Des vies d’oiseaux – Véronique Ovaldé

Des vies d'oiseaux - Editions de l'Olivier

Je guette toujours avec impatience les écrits de Véronique Ovaldé. Depuis « Déloger l’animal » je suis totalement enamourée de cet auteur aux petits mondes construits de toute pièce, à la prose moderne et enlevée, à la fois simple et travaillée. Elle fait partie de ceux (et ils sont rares) dont j’achète sans réfléchir chaque ouvrage et dont je peux assurer avoir tout lu.

C’est donc avec un plaisir par anticipation que j’ai ouvert « Des vies d’oiseaux » et si je dois avouer que je n’ai pas été emportée aussi rapidement qu’avec le roman sus-cité ou avec « Les hommes en général me plaisent beaucoup » qui restent mes deux préférés, j’ai été une fois de plus soufflée par son sens de la métaphore et des descriptions justes, animales et profondes, des sentiments humains. Véronique Ovaldé est à mon sens particulièrement douée pour l’extrême, la douleur et l’amour fou, les enfances négligées.

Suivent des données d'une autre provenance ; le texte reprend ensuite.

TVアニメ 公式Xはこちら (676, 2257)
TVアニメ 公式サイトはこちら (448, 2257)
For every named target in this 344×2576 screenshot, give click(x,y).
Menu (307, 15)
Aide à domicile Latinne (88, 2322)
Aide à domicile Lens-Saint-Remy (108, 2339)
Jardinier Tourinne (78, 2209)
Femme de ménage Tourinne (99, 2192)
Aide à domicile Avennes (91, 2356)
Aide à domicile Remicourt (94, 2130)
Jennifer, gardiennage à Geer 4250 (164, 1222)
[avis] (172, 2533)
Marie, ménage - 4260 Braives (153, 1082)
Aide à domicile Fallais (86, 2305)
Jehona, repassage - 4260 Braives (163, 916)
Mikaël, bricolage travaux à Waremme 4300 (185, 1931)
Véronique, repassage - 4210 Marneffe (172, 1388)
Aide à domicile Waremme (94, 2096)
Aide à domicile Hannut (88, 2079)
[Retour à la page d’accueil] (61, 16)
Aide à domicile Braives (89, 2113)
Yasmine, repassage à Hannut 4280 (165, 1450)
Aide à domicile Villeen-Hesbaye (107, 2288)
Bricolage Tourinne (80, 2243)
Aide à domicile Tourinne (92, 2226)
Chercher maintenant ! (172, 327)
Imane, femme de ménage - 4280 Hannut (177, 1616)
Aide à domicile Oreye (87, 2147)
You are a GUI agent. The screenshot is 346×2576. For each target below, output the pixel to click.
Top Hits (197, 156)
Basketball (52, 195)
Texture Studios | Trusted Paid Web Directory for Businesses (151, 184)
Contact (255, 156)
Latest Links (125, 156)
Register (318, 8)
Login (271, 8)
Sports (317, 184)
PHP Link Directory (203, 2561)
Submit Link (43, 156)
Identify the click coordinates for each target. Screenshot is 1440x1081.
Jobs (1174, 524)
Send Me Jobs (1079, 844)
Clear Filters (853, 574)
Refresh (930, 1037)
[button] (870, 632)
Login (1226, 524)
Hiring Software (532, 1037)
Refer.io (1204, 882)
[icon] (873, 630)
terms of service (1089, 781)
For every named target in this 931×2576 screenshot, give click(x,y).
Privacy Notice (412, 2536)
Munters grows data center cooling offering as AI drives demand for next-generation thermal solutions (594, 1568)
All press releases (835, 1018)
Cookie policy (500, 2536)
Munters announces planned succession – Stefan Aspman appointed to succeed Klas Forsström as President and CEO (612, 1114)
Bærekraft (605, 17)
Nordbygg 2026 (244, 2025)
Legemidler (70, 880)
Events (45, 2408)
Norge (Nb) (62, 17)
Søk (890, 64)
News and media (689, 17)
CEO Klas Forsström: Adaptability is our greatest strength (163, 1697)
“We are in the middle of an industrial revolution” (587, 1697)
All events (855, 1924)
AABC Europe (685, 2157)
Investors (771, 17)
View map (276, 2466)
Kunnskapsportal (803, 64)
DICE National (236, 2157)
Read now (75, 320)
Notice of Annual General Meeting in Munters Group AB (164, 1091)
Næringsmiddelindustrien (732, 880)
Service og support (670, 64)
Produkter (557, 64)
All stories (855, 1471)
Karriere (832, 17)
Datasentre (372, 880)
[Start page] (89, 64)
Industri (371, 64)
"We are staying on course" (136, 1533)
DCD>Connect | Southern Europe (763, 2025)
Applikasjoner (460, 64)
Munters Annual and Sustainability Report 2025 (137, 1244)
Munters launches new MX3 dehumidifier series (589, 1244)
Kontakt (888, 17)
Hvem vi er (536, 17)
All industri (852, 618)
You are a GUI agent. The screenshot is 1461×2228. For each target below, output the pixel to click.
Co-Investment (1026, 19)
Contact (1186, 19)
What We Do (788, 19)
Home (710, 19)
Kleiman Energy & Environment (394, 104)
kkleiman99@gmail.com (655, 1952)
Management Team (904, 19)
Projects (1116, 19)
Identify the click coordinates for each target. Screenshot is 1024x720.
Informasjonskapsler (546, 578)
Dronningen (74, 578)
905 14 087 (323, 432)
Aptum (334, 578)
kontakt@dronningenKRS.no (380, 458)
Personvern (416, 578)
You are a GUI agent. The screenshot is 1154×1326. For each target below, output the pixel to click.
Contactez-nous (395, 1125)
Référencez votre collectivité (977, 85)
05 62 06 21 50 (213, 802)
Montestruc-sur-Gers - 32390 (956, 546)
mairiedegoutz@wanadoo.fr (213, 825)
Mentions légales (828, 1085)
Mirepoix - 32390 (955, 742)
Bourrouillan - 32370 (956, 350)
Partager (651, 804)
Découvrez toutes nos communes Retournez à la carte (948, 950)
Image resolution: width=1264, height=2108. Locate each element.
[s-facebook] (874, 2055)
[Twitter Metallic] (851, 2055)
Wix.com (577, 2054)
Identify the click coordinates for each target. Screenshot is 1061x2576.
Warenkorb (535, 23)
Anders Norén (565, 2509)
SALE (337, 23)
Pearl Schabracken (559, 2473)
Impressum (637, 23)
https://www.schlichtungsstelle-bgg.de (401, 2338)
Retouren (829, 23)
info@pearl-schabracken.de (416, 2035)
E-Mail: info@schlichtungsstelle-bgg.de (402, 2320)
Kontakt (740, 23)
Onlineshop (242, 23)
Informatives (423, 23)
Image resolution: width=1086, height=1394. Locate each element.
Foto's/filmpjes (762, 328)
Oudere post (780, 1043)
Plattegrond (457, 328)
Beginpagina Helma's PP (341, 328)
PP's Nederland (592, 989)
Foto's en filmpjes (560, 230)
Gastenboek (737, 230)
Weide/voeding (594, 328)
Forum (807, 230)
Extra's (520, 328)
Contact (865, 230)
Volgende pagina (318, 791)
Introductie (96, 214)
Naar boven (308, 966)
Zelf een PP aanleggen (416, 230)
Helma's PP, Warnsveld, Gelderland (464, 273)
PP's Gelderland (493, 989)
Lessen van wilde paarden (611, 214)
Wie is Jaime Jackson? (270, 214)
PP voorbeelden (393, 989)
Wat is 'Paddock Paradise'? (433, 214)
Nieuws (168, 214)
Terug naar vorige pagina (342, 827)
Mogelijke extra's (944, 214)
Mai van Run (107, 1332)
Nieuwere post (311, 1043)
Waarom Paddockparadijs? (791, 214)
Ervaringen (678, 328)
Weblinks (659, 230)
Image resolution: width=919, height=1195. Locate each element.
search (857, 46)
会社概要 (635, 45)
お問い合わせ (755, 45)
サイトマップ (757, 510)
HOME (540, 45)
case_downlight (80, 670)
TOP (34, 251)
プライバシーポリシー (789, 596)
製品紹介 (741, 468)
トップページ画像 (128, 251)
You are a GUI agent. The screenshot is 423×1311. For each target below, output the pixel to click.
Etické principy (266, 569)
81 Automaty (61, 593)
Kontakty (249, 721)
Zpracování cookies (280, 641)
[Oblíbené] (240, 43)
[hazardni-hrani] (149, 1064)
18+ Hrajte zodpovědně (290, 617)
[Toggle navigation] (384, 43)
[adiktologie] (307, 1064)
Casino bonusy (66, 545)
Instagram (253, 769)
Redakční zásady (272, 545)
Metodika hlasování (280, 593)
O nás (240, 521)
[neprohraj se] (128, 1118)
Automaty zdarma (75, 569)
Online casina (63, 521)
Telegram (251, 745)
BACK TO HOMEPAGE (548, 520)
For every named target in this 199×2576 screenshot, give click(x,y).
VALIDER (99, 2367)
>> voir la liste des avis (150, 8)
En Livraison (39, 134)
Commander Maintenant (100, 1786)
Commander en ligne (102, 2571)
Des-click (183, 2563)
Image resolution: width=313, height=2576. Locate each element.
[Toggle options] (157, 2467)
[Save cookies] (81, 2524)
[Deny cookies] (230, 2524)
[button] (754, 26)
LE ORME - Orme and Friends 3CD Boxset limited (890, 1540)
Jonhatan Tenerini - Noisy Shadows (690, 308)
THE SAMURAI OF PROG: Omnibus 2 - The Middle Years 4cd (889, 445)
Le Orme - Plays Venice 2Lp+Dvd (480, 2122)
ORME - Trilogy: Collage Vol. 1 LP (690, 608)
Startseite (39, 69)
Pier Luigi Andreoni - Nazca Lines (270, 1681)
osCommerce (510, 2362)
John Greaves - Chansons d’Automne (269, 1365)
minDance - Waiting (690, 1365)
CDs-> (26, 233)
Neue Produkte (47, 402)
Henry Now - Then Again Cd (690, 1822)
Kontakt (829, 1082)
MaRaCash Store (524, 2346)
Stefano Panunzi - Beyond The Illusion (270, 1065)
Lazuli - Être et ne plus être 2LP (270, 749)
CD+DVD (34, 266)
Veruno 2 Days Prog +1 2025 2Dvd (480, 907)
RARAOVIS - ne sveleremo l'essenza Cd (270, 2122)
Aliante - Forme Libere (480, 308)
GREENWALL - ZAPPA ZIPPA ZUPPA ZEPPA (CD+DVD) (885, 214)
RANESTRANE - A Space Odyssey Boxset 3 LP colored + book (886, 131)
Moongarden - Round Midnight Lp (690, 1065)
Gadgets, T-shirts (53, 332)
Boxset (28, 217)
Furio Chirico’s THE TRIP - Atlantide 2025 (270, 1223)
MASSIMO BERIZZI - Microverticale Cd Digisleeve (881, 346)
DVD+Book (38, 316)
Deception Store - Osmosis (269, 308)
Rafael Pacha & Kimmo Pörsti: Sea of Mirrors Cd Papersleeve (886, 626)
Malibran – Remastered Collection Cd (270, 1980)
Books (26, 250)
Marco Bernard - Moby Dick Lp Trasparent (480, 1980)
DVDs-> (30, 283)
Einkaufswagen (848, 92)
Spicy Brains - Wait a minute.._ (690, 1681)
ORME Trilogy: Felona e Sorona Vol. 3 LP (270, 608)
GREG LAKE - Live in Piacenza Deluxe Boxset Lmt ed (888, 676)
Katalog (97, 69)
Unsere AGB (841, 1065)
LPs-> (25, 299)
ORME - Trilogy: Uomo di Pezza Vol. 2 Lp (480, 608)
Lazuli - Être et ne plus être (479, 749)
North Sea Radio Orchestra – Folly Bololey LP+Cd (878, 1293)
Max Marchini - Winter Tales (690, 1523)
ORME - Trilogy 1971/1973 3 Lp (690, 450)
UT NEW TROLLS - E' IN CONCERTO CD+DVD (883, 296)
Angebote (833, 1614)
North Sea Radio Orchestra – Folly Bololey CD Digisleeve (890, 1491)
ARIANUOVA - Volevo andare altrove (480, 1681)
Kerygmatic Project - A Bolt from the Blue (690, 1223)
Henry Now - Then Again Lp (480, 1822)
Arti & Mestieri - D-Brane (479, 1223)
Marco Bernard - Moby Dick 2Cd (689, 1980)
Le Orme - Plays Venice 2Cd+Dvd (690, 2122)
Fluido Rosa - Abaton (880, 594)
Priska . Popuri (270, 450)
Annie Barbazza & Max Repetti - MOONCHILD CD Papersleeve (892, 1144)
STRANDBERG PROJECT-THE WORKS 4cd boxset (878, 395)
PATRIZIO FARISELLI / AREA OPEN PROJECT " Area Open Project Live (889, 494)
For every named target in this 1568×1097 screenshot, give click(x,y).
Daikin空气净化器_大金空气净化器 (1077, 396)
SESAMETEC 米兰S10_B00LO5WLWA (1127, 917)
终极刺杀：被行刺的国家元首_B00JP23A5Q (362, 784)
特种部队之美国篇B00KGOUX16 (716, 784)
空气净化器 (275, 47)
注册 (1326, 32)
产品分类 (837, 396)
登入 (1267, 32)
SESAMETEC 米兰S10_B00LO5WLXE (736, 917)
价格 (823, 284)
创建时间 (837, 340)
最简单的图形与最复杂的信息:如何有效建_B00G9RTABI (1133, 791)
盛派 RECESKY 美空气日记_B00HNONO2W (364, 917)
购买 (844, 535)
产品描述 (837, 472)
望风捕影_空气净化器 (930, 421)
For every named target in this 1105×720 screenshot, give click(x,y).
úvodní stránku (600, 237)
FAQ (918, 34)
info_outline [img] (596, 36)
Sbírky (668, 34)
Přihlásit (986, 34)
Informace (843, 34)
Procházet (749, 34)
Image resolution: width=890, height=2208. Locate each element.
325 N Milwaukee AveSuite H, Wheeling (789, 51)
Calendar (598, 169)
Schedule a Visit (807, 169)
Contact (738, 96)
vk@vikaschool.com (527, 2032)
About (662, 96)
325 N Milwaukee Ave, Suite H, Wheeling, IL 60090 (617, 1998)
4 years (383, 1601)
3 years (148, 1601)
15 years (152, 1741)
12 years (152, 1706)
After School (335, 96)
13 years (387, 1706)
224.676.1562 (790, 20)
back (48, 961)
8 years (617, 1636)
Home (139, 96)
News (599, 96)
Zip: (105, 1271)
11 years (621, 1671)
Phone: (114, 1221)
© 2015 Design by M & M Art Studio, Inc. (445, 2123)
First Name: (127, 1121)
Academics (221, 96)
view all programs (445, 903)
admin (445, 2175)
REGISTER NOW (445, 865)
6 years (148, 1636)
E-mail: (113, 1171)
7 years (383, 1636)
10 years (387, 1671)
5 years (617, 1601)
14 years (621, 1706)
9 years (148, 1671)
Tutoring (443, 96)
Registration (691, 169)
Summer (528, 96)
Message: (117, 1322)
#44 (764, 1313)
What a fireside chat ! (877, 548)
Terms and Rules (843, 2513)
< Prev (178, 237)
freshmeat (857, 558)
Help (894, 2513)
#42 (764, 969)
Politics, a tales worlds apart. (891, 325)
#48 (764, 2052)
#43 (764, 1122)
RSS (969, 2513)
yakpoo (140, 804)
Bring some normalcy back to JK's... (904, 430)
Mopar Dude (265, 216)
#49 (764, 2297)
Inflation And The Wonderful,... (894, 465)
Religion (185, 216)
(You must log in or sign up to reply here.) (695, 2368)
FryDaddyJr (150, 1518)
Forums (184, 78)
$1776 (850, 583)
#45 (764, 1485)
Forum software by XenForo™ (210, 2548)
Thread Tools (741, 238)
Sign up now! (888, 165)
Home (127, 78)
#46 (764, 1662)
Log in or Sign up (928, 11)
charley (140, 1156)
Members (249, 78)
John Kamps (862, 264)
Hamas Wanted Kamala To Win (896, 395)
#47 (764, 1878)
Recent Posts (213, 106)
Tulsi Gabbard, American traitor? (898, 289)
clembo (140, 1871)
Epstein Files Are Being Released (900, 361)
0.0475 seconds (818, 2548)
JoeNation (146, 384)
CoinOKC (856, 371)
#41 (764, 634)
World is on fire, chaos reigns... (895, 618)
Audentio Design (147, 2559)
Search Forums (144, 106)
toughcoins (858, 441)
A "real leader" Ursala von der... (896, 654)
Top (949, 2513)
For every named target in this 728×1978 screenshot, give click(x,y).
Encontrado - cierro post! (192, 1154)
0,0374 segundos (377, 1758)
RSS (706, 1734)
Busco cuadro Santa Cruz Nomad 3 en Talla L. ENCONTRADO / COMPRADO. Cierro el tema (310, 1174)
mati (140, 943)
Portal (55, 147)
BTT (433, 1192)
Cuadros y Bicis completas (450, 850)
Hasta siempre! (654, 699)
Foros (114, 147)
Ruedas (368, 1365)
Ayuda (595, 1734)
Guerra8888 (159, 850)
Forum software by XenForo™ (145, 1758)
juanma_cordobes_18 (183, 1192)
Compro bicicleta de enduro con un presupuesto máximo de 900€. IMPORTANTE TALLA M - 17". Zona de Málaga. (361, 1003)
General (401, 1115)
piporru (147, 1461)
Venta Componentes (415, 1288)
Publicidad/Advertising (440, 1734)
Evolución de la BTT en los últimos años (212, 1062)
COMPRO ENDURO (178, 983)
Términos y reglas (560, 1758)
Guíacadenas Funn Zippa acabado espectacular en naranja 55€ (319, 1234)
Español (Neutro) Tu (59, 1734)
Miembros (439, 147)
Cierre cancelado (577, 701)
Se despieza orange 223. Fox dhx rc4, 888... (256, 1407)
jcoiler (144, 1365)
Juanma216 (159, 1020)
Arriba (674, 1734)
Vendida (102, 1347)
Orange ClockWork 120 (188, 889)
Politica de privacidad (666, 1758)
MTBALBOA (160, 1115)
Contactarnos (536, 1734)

L’amour fou, au sens littéral, celui qui fait perdre la raison, celui qui emporte tout sur son passage, le désir sauvage et bestial. Dans « Les hommes en général me plaisent beaucoup » il n’est question que de cela, de la dépendance d’un corps à un autre, du souvenir que la peau peut avoir d’un amant au point d’annihiler tout entendement et de se jeter dans les bras de son bourreau volontairement. Et l’on retrouve ce violent besoin dans presque chacun de ses écrits, dans « Ce que je sais de Vera Candida » comme dans « Le sommeil des poissons ». Ceux qui me connaissent bien, savent que je ne goûte que peu les écrits « féminins-féministes » et encore moins les « romans-romantiques », il va donc sans dire (mais bien mieux en le disant) qu’il s’agit ici d’un traitement du récit bien différent. Certes, ces héroïnes se débattent pour se libérer de leurs chaînes, mais c’est pour mieux se laisser attacher par d’autres, car elles veulent appartenir pleinement, s’abandonner totalement : « Quand Adolfo lui avait dit qu’elle était dorénavant sa femme, elle aurait volontiers tendu ses deux poignets vers lui afin qu’il les menottât et la gardât pour lui seul, et cette idée pour Paloma était dérangeante, inédite et séduisante. »

La douleur, pour les mêmes raisons, lorsque les héroïnes pensent (et pansent) leurs blessures (et elles sont rarement épargnées par l’auteur), c’est avec des mots forts, des expressions métaphoriquement travaillées mais si proches de la réalité de chacun, si bien qu’elles résonnent et coupent le souffle. Du moins, le mien… « Elle va (…) afin de préserver sa tranquillité et de continuer à gratter délicatement chacune de ses cicatrices, refuser d’aller d’aller voir le docteur Kuckart, s’entraîner toujours avec plus d’acharnement et refermer une à une toutes les portes qui mènent jusqu’à elle. »

« Des vies d’oiseaux » n’échappe donc pas à cette règle, on s’amourache des personnages, on aime qu’elles aiment, qu’elles s’alanguissent, on souffre de leurs douleurs, on les réceptionne de l’intérieur.

« Elle a entendu la pluie qui tambourinait contre les volets et qui plicploquait au grenier pendant qu’elle était sous cet homme et que le sexe de cet homme dont elle était en train de devenir très amoureuse (ce sont des histoires d’ocytocine et d’on ne sait quoi qui la rendaient si triste et aimante et tendre), pendant que le sexe de cet homme était en elle, elle se fichait de ce que le docteur Kuckart aurait dit (quelque chose comme, « Méfiez-vous de la passion amoureuse, cette maladie mentale »), elle voulait juste que cet homme la complétât et la soulevât, dramatiquement, qu’il pressât sa queue dans sa bouche, que sa nudité fut complète et augmentée (…).»

« (…) quand elle ira la voir à l’hôpital et elle implorera muettement « Faites qu’elle meure pas, faites qu’elle meure pas », mais sa prière ne sera entendue de personne, les prières ne sont jamais entendues de personne, elles errent dans un grand désert gris et cendreux que le vent balaie sans jamais s’interrompre, et elles ne sortent jamais des ténèbres.»